[Your instructions]
Search the records below for the word "will". Copy each line where it occurs.

[Opening Given data section]

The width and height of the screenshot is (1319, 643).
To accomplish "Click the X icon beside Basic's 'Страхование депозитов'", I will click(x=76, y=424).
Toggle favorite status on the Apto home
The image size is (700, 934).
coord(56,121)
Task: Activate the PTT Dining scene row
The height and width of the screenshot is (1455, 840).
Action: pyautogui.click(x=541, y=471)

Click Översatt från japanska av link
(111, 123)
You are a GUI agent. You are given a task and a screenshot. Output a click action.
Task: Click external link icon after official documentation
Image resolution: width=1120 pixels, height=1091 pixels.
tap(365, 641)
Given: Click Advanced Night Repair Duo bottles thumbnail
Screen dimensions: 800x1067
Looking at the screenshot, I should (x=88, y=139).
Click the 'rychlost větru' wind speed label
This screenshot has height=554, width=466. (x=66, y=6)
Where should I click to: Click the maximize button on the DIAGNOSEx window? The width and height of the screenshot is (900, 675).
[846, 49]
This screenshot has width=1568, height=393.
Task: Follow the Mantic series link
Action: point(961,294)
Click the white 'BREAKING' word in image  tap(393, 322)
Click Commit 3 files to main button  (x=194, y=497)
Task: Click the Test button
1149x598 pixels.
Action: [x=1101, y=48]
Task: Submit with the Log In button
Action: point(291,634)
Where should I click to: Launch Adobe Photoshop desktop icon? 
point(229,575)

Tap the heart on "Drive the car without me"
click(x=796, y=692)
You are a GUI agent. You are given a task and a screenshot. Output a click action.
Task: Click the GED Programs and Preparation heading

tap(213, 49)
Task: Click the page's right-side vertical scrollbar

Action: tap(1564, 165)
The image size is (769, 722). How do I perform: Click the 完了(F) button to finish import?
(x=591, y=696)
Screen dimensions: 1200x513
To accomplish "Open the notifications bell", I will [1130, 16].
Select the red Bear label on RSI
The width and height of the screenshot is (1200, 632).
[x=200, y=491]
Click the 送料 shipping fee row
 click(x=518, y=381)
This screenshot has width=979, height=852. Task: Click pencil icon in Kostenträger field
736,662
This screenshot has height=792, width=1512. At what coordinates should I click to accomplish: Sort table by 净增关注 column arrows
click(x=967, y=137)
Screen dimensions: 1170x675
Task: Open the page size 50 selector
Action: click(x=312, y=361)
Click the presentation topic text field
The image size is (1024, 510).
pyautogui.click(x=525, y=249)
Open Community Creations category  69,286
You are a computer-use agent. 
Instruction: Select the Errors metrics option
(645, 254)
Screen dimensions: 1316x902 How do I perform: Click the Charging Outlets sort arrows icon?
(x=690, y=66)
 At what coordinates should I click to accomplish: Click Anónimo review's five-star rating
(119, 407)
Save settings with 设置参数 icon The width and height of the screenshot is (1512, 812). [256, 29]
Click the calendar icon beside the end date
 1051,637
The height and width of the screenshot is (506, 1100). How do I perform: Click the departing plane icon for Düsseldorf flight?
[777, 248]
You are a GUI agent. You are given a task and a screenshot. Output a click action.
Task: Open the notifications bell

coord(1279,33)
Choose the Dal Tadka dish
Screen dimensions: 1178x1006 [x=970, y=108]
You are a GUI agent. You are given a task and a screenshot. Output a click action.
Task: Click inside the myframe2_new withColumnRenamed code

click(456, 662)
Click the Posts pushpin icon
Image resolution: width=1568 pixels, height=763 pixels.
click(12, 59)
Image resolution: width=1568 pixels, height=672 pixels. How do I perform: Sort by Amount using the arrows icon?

[Closing Given data section]

[Answer section]
To accomplish "Click the X icon beside Basic's 'Страхование депозитов'", I will click(x=76, y=424).
To accomplish "Open the notifications bell", I will [1130, 16].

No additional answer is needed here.